Si chiama Erwinia amylovora ed è responsabile del cosiddetto colpo di fuoco batterico, vale a dire una delle malattie infettive più gravi e insidiose per il pero e il melo. La malattia deve il suo nome comune al fatto che nelle piante colpite i fiori si tingono di scuro e le foglie avvizziscono fino a sembrare bruciate.
Quando vengono colpite da questo batterio, inoltre, le piante subiscono una modificazione del profumo che favorisce la propagazione dell’infezione.
I profumi che cambiano
Il profumo dei fiori di melo e di pero, infatti, non è sempre lo stesso: il patogeno è in grado di modificarne l’aroma favorendo così la sua diffusione di fiore in fiore attraverso il lavoro delle api.
A scoprire questa ingegnosa strategia di propagazione del batterio è stato un gruppo di ricerca delle università di Bologna e di Bolzano che ha pubblicato i risultati dello studio sulla rivista scientifica The ISME Journal.
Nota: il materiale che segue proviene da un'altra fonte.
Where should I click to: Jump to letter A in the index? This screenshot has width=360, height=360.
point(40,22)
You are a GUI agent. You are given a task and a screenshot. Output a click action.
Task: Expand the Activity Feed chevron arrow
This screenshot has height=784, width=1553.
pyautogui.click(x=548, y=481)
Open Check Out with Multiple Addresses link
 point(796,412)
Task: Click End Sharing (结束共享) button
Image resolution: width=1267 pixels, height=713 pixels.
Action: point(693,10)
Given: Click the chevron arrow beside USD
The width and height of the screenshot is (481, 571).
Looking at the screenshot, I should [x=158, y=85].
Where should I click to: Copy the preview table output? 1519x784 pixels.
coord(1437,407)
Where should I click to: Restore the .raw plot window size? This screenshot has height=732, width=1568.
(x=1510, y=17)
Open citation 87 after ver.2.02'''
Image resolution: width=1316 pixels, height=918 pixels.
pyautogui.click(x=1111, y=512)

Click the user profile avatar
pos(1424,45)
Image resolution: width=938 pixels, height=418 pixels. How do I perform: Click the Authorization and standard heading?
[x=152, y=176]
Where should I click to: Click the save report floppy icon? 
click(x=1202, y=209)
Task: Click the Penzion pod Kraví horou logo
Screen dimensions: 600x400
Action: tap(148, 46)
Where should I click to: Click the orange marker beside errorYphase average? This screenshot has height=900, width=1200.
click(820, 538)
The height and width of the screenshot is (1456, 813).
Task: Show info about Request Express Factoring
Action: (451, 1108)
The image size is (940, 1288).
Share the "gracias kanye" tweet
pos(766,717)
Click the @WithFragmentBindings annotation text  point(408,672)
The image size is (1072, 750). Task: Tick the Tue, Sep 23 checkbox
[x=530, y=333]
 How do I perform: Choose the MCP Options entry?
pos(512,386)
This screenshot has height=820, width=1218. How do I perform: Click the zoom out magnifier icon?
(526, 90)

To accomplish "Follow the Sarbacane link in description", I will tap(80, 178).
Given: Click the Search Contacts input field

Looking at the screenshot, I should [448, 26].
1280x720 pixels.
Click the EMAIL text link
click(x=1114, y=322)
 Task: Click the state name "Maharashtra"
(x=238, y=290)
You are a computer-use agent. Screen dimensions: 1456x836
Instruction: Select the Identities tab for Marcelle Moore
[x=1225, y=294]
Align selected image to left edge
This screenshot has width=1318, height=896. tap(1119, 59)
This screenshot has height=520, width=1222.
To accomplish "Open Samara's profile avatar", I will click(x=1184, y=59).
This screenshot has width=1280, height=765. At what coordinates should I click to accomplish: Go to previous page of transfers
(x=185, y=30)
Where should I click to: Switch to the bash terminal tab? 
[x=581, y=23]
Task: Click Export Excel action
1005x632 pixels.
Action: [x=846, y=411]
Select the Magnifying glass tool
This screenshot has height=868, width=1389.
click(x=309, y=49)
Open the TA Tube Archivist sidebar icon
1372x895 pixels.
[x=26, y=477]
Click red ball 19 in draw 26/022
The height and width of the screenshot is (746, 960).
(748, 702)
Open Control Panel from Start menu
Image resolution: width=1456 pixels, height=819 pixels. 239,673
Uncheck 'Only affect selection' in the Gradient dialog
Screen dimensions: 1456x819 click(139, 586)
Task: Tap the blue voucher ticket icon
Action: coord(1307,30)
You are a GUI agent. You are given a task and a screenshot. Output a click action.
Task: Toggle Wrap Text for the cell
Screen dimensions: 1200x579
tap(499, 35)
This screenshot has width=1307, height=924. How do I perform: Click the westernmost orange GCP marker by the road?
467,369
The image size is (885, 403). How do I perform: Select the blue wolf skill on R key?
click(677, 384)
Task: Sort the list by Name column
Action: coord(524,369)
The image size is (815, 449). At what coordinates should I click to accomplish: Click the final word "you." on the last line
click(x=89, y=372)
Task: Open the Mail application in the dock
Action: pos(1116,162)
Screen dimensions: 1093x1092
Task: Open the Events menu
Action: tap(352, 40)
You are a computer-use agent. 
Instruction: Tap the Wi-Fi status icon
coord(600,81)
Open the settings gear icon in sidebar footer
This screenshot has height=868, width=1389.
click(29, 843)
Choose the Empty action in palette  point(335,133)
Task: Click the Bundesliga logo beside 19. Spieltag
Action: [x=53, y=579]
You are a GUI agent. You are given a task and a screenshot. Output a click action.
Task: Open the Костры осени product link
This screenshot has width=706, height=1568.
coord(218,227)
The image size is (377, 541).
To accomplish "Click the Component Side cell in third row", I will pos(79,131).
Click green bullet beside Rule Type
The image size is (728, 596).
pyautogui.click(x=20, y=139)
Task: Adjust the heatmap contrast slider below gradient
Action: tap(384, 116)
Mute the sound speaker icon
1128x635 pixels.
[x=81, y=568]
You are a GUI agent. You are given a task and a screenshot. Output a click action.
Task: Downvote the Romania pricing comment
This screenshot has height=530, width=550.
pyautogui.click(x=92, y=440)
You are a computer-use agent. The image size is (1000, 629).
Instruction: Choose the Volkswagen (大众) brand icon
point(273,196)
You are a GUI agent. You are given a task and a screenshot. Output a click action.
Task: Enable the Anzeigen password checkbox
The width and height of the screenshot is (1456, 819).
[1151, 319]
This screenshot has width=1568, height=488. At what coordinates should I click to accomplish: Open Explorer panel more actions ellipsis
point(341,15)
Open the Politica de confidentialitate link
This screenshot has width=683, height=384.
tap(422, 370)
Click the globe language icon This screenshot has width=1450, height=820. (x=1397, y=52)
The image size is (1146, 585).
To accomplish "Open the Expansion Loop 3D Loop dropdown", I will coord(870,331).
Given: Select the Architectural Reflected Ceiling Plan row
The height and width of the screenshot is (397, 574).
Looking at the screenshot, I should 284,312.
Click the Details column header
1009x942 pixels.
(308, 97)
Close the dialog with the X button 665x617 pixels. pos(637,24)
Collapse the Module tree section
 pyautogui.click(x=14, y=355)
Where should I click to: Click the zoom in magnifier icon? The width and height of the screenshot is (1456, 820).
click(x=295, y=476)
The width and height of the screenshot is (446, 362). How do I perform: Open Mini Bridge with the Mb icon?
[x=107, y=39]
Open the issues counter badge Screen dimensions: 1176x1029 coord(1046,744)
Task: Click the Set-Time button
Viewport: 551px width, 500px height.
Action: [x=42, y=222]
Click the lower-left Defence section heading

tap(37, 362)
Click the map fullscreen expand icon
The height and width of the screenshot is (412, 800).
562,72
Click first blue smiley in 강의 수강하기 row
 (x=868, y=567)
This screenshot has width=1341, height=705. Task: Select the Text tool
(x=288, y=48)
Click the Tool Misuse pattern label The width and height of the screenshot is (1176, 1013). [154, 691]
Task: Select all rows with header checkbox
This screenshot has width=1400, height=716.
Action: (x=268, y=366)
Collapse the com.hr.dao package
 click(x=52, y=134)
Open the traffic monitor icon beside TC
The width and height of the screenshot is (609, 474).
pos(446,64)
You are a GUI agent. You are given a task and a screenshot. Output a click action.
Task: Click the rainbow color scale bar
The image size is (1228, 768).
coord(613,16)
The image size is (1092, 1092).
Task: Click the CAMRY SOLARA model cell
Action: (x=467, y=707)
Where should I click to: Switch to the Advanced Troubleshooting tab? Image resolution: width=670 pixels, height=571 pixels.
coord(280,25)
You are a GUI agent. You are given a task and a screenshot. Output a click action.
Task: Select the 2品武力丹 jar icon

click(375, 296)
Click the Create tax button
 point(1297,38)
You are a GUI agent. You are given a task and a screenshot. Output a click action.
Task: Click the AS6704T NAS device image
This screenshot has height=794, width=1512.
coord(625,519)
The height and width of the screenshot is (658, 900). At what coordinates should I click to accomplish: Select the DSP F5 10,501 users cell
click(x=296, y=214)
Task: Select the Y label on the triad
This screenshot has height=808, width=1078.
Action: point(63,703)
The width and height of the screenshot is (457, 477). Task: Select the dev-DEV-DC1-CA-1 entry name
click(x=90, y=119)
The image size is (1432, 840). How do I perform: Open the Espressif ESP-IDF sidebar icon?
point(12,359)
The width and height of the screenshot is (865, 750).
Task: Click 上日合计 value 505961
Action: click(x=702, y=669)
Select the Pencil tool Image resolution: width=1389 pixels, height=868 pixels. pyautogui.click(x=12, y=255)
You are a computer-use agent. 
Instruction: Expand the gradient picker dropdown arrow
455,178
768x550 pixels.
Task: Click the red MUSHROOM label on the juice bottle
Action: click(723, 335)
I risultati della ricerca mostrano come Erwinia amylovora sia in grado di modificare la fragranza dei fiori negli alberi colpiti in modo che le api, ingannate dal nuovo bouquet di profumo, trasportino il batterio da una pianta all’altra. «La pericolosità della malattia è aggravata in particolare dalla facilità con cui il batterio è in grado di diffondersi sfruttando l’opera degli insetti impollinatori», spiegano i ricercatori che proprio su questo aspetto hanno concentrato il lavoro del gruppo di ricerca.
L’inganno delle api
Gli studiosi hanno notato che, messe davanti alla scelta tra fiori sani e fiori colpiti dal batterio, le api mostrano una preferenza per quelli sani. Il motivo è semplice ed è da ricondurre al diverso aroma emesso dai fiori malati. «La nostra ricerca – spiega Francesco Spinelli, docente dell’Università di Bologna che ha coordinato lo studio – mette in luce come Erwinia amylovora, uno dei principali patogeni del melo e del pero, sia in grado di cambiare il profumo dei fiori del suo ospite: una strategia che favorisce il passaggio del batterio dai fiori malati a quelli sani».
Una volta colpita dal batterio, la pianta attiva le sue difese emettendo specifici composti volatili che le api sono in grado di percepire. «A seguito dell’infezione – continua il professor Spinelli – gli alberi reagiscono producendo alcuni composti odorosi, tra i quali c’è in particolare l’acido salicilico, una molecola chiave per i meccanismi di difesa delle piante ma anche un composto repellente per le api».
I fiori delle essenze arboree malate risultano quindi meno “attraenti” per le api rispetto a quelli sani. Perché allora l’infezione continua a diffondersi? «La reazione delle piante malate – spiega il docente – non è in grado di bloccare completamente l’opera delle api, che sono comunque spinte a posarsi sui fiori».
Il numero di api che raggiungono gli alberi malati, dunque, è minore rispetto a quante scelgono quelli sani, ma è comunque sufficiente a favorire la diffusione del batterio. «Una volta che un’ape si posa su un fiore malato questa viene contaminata dal batterio e al tempo stesso si trova respinta dall’azione repellente dei composti odorosi prodotti dalla pianta malata – prosegue il ricercatore -. Di conseguenza, il fiore successivo che sceglierà probabilmente sarà quello di un albero ancora sano: in questo modo l’infezione continua a trasmettersi di pianta in pianta».
Sfruttando le naturali reazioni di difesa delle piante e il lavoro delle api, Erwinia amylovora riesce così a diffondersi in modo rapido ed efficace, mettendo a rischio intere coltivazioni.